The number of sentences for each document in the corpus is calculated by the code to be 286531 for en_US.blogs.txt,5913 for en_US.news.txt and 1233466 for en_US.twitter.txt.

The wordclouds show that the most common words for blogs are “one,”like, and “time” whereas for news they are “said”, “year” and “one”. For tweets the most commonly used words appear to be “just”, “get” and “thank”.

Further analysis was then performed on bigrams, trigrams and quadgrams for each document and the below plots show the frequency of the most common ones.
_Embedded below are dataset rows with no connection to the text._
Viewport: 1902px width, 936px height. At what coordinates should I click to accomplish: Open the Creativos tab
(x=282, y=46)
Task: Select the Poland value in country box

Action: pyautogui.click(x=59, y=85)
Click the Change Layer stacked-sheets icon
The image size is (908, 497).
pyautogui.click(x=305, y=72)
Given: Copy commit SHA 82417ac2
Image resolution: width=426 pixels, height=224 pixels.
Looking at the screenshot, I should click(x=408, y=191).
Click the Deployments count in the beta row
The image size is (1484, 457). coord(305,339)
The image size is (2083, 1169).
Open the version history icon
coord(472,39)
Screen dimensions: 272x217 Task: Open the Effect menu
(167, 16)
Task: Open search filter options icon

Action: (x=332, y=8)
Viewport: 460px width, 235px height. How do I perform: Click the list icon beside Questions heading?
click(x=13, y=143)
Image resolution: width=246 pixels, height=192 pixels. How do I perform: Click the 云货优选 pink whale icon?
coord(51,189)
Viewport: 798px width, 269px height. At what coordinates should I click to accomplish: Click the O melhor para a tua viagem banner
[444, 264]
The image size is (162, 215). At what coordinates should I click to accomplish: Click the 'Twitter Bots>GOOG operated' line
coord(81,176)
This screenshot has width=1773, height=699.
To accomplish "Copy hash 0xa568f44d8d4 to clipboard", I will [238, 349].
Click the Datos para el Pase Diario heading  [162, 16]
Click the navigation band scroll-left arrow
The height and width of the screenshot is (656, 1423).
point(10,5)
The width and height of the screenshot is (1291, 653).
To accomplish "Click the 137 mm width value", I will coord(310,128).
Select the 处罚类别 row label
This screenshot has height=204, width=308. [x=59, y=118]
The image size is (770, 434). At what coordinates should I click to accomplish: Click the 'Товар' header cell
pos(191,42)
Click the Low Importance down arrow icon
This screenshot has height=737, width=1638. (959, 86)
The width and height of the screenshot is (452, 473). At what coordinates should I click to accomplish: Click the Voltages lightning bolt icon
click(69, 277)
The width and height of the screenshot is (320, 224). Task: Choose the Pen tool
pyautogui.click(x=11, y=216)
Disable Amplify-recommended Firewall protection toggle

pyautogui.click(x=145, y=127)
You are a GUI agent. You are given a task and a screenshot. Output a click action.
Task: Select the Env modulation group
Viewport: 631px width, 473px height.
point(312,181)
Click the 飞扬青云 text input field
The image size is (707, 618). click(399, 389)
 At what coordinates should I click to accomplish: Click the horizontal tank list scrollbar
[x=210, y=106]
Blog Bigram	Blog Bigram Count	News Bigram	News Bigram Count	Twitter Bigram	Twitter Bigram Count	Bigram Ranking
look_like	6646	last_year	1191	right_now	16969	1
feel_like	5934	new_york	897	thank_follow	12378	2
year_ago	5774	new_jersey	678	look_forward	11720	3
last_year	5267	year_ago	677	look_like	11124	4
new_york	5115	st_loui	671	feel_like	9093	5
right_now	5112	last_week	579	happi_birthday	8428	6
last_week	4544	los_angel	429	good_morn	8006	7
make_sure	4495	san_francisco	405	just_got	7245	8
can_see	4327	two_year	400	follow_back	7188	9
first_time	4277	unit_state	360	thank_much	6473	10

Discussion

We can see from the above that the three files in the corpus exhibit interesting features. First of all interestingly, the number of words in the blog files is about 13% higher than in the twitter file although the twitter file contains about 6 times fewer sentences, which would indicate that tweets have a more repetitive nature. The news file contains significantly fewer words and sentences compared to the other 2 documents.

When looking at the bigrams it is interesting to see that there are some commonalities in the most frequently encountered bigrams (e.g. “look like” and “feel like”) between the blog and twitter files, although not entirely surprising given the nature of these documents: authors of each will typically use Twitter or blogs to convey their feelings about a particular topic. The news bigrams appear to be more factual and focused on places or times.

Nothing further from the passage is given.